Mifid II will introduce increased investor protections for Mifid firms in Ireland. Due to the CPC amendments to incorporate certain Mifid II investor protections, IIA authorised brokers carrying out similar investment activities in relation to similar products are required to provide equivalent protections to their clients.
5.2 Which areas of focus within investor protection have been of most concern/importance to your jurisdiction, and was this in line with pre-January 3 expectations?
The costs and charges disclosure requirements have been challenging for firms to implement, particularly in light of the divergences between Mifid II and Priips methods of disclosure. Firms are still working on ensuring they meet the disclosure requirements. The CBI has stated it understands that this is an area of challenge, and note that the European requirements are difficult to apply in a practical context. The CBI invite firms to raise areas of concern in respect of these EU rules to the CBI. This is an area of regulatory priority for the CBI.
The enhanced suitability and appropriateness requirements create considerable challenges due to the large retail market in a wealth management context. This is also key area of regulatory focus for the CBI.
SECTION 6: Outlook 2017
6.1 What overall risks or opportunities has Mifid II brought to your market so far? Has Mifid II impacted the competitiveness of your market?
Ireland has established itself as a gateway to Europe particularly from an investment management perspective. Since the Brexit vote, authorisationrelated activity has continued to increase and it is anticipated that the increase will continue. As Ireland applies Mifid II directly into law, without any gold-plating, and has an engaged and proactive regulator, Ireland is an attractive EU jurisdiction for Brexit contingency plans.

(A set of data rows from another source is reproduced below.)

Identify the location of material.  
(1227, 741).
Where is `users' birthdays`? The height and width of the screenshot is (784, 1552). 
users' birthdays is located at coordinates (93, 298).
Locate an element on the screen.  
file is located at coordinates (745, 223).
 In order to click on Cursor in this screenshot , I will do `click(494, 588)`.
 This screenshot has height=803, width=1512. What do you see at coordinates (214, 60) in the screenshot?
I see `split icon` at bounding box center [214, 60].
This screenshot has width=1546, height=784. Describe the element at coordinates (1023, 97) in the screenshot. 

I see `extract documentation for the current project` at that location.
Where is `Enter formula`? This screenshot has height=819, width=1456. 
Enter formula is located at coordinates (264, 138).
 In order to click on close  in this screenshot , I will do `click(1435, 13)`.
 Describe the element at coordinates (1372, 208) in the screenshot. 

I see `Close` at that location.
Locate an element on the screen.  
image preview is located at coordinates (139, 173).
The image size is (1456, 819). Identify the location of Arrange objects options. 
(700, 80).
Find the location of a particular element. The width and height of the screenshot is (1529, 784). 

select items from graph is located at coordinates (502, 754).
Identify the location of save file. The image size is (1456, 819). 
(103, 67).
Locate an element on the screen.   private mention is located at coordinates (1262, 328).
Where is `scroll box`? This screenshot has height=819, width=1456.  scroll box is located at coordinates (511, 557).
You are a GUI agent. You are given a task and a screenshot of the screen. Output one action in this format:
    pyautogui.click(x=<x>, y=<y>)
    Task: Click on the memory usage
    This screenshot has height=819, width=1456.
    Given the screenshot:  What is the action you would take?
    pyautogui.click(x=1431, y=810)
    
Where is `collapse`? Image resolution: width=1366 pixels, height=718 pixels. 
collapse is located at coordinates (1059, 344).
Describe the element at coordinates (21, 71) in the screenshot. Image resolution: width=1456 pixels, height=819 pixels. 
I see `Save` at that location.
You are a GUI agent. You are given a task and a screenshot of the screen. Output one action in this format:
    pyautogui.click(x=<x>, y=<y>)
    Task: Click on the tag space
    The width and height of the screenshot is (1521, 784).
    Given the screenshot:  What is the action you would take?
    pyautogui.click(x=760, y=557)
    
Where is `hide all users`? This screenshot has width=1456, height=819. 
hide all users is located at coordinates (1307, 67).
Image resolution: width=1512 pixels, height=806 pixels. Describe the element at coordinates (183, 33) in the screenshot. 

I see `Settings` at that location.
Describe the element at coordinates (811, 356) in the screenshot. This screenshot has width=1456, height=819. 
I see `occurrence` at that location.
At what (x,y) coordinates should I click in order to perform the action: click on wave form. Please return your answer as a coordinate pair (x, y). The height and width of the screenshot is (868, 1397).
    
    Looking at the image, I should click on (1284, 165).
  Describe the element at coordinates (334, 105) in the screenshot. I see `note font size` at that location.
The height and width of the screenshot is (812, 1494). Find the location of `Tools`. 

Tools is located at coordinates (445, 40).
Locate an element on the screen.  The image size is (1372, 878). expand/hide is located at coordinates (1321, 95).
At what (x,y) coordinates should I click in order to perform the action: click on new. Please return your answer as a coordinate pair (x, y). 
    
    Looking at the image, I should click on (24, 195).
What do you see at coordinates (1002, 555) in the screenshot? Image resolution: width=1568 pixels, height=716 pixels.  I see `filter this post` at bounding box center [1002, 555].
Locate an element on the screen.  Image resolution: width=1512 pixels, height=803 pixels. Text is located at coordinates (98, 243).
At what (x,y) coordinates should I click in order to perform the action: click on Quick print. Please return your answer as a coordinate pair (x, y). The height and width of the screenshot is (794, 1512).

6.2 What do you think the longer term impacts of Mifid II will be on your market?
Mifid II will enhance investor protections, market transparency and will strengthen financial services regulation in Ireland. The fact that Ireland has implemented Mifid II directly and that the CBI rely upon EU guidance means that there is a uniform interpretation of the requirements. As noted above, this is an attractive factor for firms when deciding their Brexit contingency plan. In the long term we would expect more Mifid II firms authorised in Ireland. However for smaller domestic Mifid II firms the enhanced investor protection and operational requirements exposes these firms to great risk of regulatory non-compliance and makes it more expensive to provide services. Some of these small domestic firms are considering merging with bigger firms to ensure their businesses continue to be viable.
The content of this article is intended to provide a general guide to the subject matter. Specialist advice should be sought about your specific circumstances.